When a server runs in barking orders about needing things asap, or what-have you, 9 times out of ten, it's because *they *screwed up. Didn't write it down or forgot, etc...

So, ultimately, whoever is managing them, needs to be informed.

Some good points made above as well


----------



## culinary merc (Oct 17, 2005)

If you dont smoke try it. althugh tempers flare up and some time your un prepared and your wait staff sucks and you dont have a god 2000 grill, oven or heat souce to preform mericals with, your attitude in that place sets the tone for everone else around you. you must have grace under pressure. if you have it then so does everyone else. If you find your self starting to hate the industry go to the line basics or what got you started in the first place. everyone hits that point and its okay.


----------



## panini (Jul 28, 2001)

Kevin,
The restaurant is 2 businesses under one roof. You have manufacturing in the BOH and a retail operation in the FOH. The most important area is where the two combine. It is also the hardest part of the business.
There is an absolute lack of respect from both sides.
Cross training is one way to gain respect on both sides, but this is really not feasible or cost effective.
The one thing that really jumped out at me is, you are the head chef, but not officially. You're starting out with one leg in a cast! How will you ever gain any respect if the FOH and the BOH don't know who you are. You are undermined!
PLEASE! get the powers to be to officially distribute a chain of command. On both sides. This way you have a contact person in the FOB to discuss this problem. How else will it get resolved.
Not taking any crap or telling people where to go or things of that nature will only translate down the line, to your customers not getting what they deserve. I'm definately going to disagree with pulling someone aside and letting them know that you went out of your way to help them out. This will come back to bite you, trust an old man.
Prioritize your problems, get organized and attack those problems one at a time. Even if it takes a couple of days to fix one, it will be a step forward and might elieviate some of the overwhelming pressure.
Act professionable, be professional. It won't hurt someone to hear that you are making a professional decision. this sometimes translate to the source that he or she might not be acting professional.
Anyway, stick with it. When you're crunched, just think that there are hundreds on this board that are in the same exact boat at the same exact time.
Good Luck
Pan


----------



## laprise (Jan 4, 2006)

hey chef,

I know what you mean, they do drive you crazy sometimes...

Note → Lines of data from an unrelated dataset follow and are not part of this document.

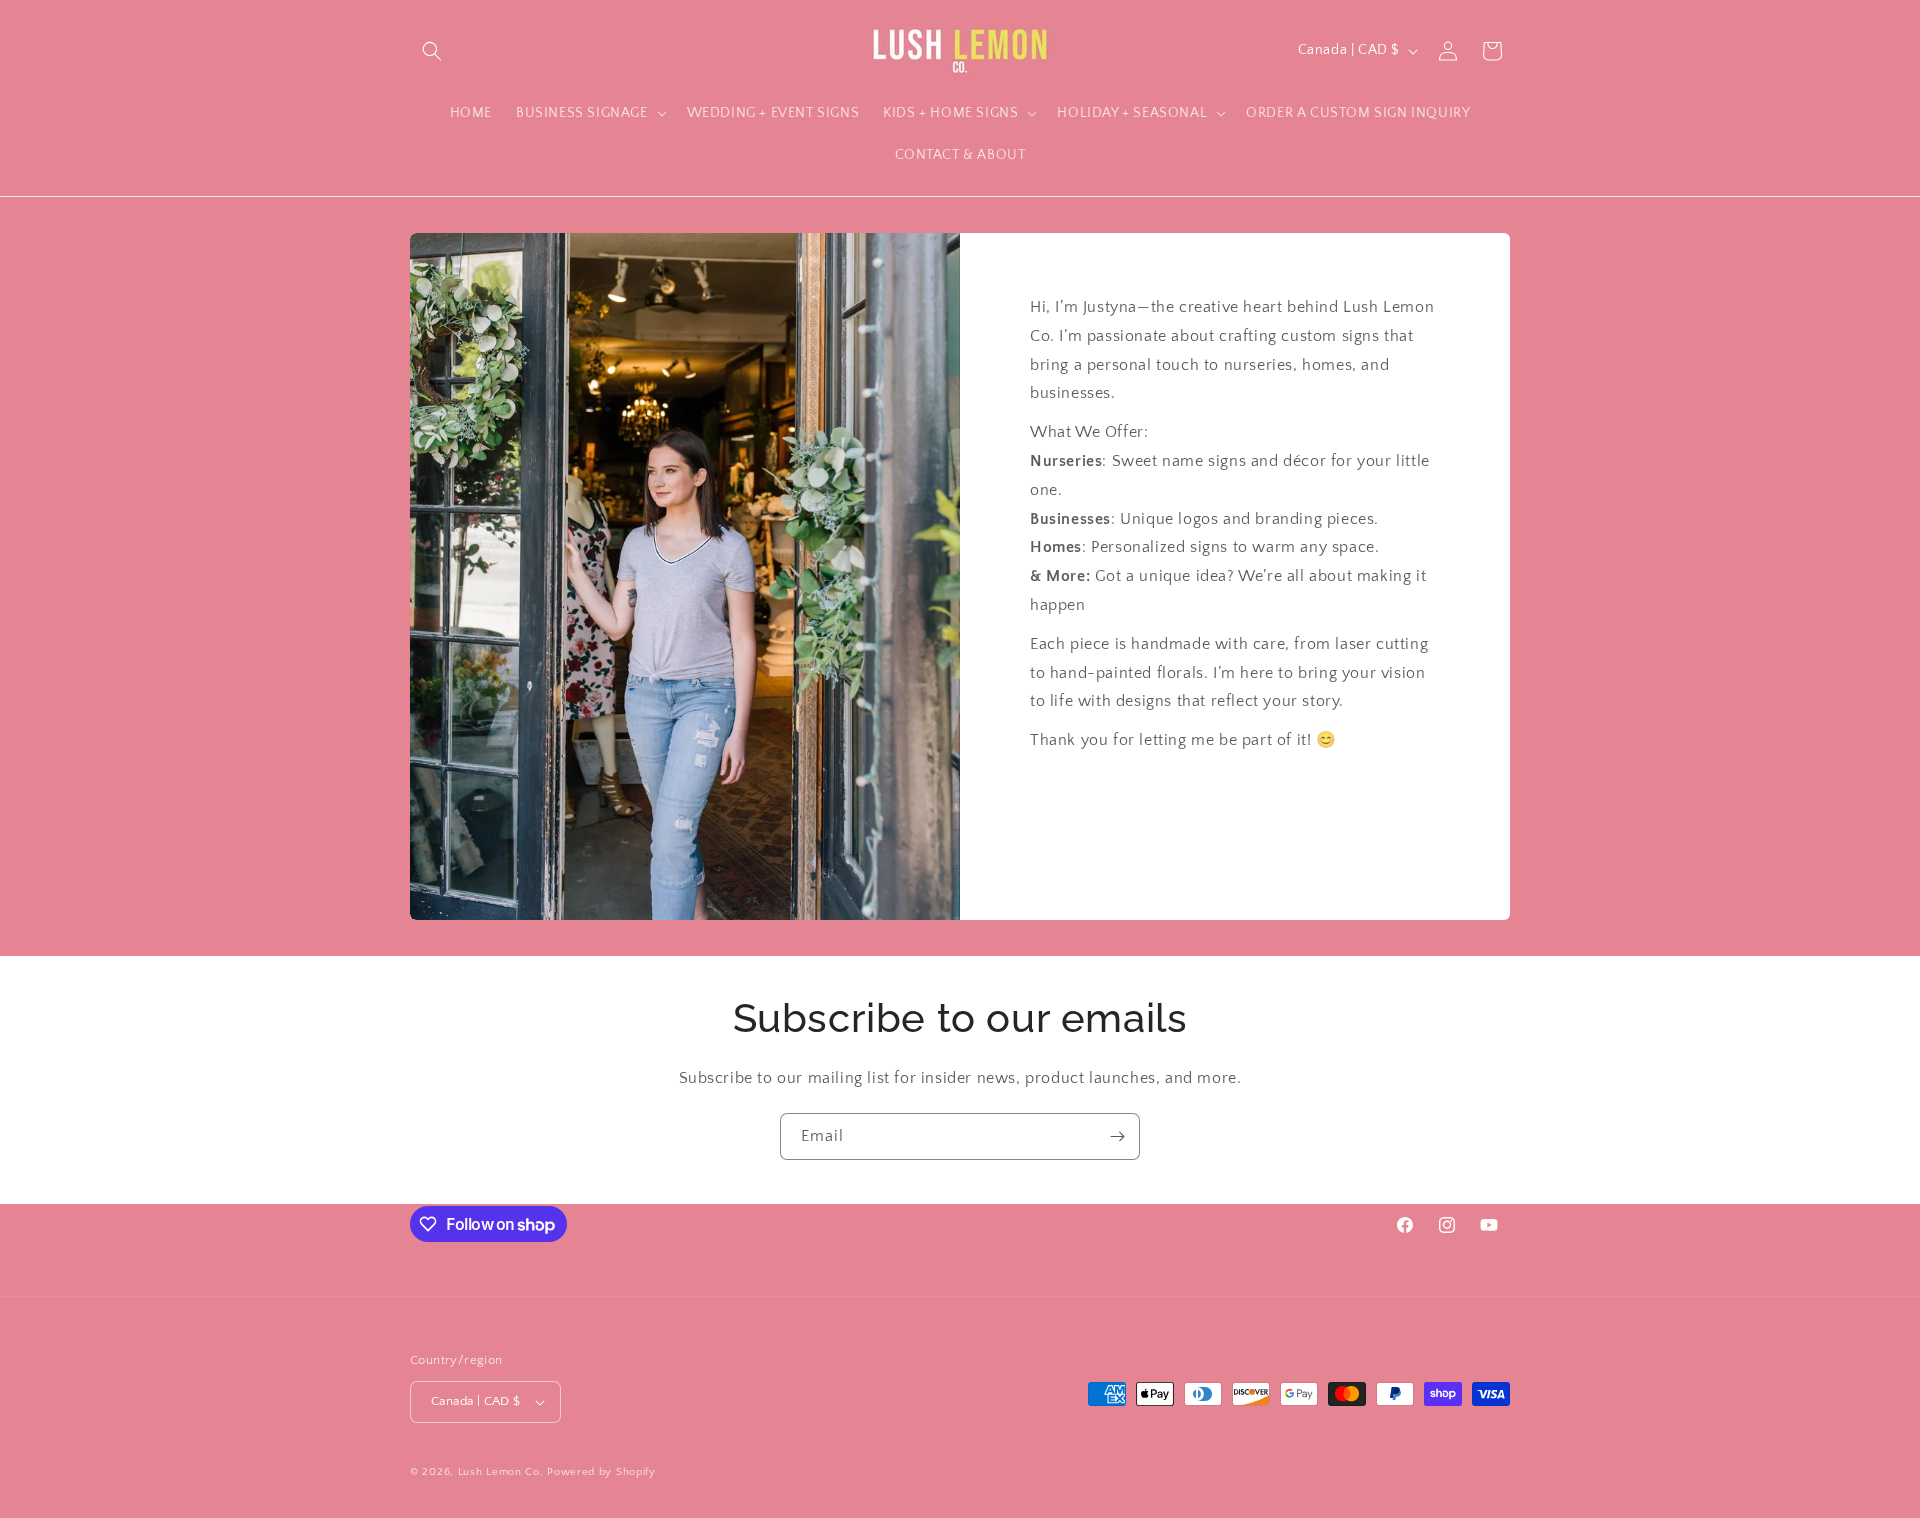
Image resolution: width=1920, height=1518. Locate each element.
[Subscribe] (1117, 1136)
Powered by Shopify (601, 1472)
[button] (432, 51)
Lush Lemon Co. (501, 1472)
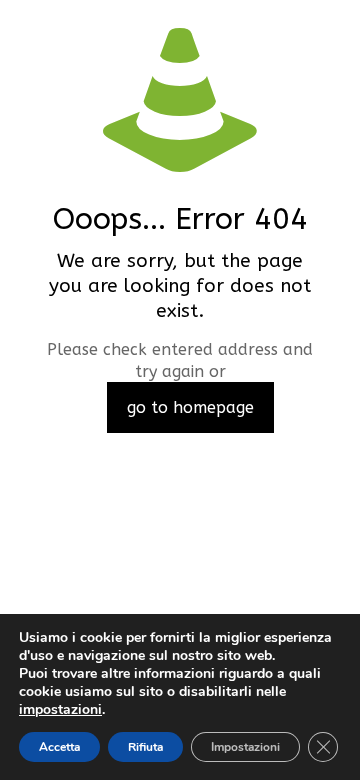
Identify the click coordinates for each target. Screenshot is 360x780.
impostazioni (60, 710)
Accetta (59, 747)
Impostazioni (245, 747)
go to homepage (190, 407)
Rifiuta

1- Never deal with it during service... Take the waitress or whoever aside after work, and absolutely keep your calm, but invite her supervisor(or unionb rep) to sit on this... explain to her that her performance and behavior his not Ok and it needs to be adjusted right way. continue by telling her that she should address you with extreme respect just the way you do... You finish by telling her that this conversation will be noted in her file and we should talk about this behovior adjustment progess in two weeks. Yes, you do need to sit again in 2 weeks, or 3 weeks, but not more, and praise for a better behavior or come down again about how it has not become better and this was the second time we needed to ad this to hey file.

2- make sure that you don't loose it on the wrong person

3- you need to stay calm and respectfull. It's much more intimidating to know that you don't blow out, you get even. "Don't ever get mad, get even" that should be your new modo...

4- read my book: "my Daughter wants to be a chef!
www.thechefinstead.ca/beachef.html

It should help you understand more about this...

stay in touch, anytime...

Laprise


----------



## robinchev (Jan 13, 2006)

An alternate perspective...
A very hard thing to do:to empathize when all in going down in flames.. 
If yours is a closed kitchen, at least when the line crashes (as they all do from time to time...) you don't have an audience. FoH gets to deal with all the grief. Having worked both sides of the window, I can tell you the problems are not always because the server messed up. Frequently it's the guest who's being miserable.(Geez,was I at your place that night?)
You might be able to fix your problem by leading an attitude that we're all on the same team, with the same end goal...I've had it work for me. 
Ask yourself, when she snarled at you... did you snarl back? By leading with empathy... "yah, I'm sorry, right on top of it, my bad, etc etc etc" you get the servers off the defensive. I've seen too many lines where the domino effect has done its worst....try it for a few days.. and then try this on the server who made you the designated kicktoy: respond to the rudeness by looking them straight in the eye, and (here's the important part) _calmly_ stating 'I didn't deserve that." Do your best not to be antagonistic. Every server you can get on your side is one less headache for the brigade.
Sounds like you have a tough situation. Hope it gets better for you.


----------



## laprise (Jan 4, 2006)

Never deal with issues while they are still hot, it can only lead to HOT temper and emotional situations!

Always wait until you are ready and calm, so you can actually accomplish something constructive... Then you talk to her or him about how their performance is not up to part.. YOU are a BOSS, Always deal with issues like this with an attitude that you are not happy and THEY need to improve. You can say you are sorry about snapping, but THEY need to improve performance, STAY FOCUSE:beer:


----------